我利用as_strided利用滚动窗口示例来创建各种numpy函数的滑动版本。
def std(a,window):
shape = a.shape[:-1] + (a.shape[-1] - window + 1, window)
strides = a.strides + (a.strides[-1],)
return np.std(np.lib.stride_tricks.as_strided(a, shape=shape,strides=strides),axis=1)
现在,我尝试在线性回归函数上利用相同的as_strided方法。 y = a + bx
def linear_regress(x,y):
sum_x = np.sum(x)
sum_y = np.sum(y)
sum_xy = np.sum(np.multiply(x,y))
sum_xx = np.sum(np.multiply(x,x))
sum_yy = np.sum(np.multiply(y,y))
number_of_records = len(x)
A = (sum_y*sum_xx - sum_x*sum_xy)/(number_of_records*sum_xx - sum_x*sum_x)
B = (number_of_records*sum_xy - sum_x*sum_y)/(number_of_records*sum_xx - sum_x*sum_x)
return A + B*number_of_records
您可以使用统计信息获得相同的结果
from scipy import stats
slope, intercept, r_value, p_value, std_err = stats.linregress(x,p)
xValue = len(x)
y = (slope + intercept*xValue)
当传递两个数组时,我不确定如何将上述函数放入as_strided方法中。我想我必须创建两个形状并同时通过两个形状?

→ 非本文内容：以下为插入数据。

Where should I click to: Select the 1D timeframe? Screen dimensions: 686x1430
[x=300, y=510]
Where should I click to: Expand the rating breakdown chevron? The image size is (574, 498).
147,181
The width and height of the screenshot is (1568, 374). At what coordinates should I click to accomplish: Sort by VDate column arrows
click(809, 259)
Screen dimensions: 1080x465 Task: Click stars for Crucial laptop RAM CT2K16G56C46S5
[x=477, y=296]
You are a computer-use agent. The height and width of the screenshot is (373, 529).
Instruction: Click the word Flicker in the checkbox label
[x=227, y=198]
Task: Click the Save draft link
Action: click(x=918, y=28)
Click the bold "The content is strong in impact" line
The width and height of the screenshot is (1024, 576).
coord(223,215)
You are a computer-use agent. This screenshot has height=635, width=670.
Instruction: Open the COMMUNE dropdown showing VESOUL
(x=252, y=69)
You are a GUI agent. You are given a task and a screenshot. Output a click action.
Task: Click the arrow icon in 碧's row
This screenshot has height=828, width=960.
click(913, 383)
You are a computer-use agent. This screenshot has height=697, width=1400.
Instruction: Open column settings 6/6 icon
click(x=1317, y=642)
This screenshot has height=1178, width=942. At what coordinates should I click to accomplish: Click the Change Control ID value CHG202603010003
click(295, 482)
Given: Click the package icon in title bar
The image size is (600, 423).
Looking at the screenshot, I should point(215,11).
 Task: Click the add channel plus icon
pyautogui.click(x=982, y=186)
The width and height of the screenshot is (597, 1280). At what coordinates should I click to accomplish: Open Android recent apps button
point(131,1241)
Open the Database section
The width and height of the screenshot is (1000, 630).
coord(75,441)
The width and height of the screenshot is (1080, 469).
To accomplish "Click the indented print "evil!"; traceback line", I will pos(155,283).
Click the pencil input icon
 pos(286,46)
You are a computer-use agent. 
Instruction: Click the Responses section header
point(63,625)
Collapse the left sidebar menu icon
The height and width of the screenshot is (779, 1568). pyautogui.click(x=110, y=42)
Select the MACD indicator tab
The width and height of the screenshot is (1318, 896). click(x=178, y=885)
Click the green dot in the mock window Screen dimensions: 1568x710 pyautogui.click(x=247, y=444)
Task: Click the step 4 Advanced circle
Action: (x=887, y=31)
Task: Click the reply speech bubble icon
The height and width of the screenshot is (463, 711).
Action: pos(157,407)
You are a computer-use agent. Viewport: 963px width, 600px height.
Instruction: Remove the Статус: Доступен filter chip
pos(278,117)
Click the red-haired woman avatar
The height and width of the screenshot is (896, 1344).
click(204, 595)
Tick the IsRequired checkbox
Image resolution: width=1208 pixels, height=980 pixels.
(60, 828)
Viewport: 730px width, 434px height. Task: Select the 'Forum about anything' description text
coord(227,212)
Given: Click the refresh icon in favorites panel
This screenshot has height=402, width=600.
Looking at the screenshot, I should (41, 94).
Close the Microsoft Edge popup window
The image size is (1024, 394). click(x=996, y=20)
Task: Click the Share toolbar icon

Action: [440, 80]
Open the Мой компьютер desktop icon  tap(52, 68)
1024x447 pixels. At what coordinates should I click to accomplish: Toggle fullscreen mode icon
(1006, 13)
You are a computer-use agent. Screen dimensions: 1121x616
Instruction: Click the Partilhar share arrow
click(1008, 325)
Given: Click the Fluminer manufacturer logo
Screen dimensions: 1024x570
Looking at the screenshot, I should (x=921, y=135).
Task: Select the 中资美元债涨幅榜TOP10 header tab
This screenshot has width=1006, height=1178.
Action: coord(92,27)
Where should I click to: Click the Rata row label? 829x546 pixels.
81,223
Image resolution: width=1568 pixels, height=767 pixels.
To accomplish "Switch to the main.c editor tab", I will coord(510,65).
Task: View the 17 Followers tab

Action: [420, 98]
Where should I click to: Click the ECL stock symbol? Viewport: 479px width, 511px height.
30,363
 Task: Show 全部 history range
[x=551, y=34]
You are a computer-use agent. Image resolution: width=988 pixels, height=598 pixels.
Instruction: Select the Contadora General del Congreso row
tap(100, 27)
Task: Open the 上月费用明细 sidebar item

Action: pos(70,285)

def rolling_lr(x,y,window):
shape = y.shape[:-1] + (y.shape[-1] - window + 1, window)
strides = y.strides + (y.strides[-1],)
return linear_regress(np.lib.stride_tricks.as_strided(x,y shape=shape, strides=strides))
感谢您的帮助。
答案 0 :(得分:0)
这是我想出的。不是最漂亮,但可以。
def linear_regress(x,y,window):
x_shape = x.shape[:-1] + (x.shape[-1] - window + 1, window)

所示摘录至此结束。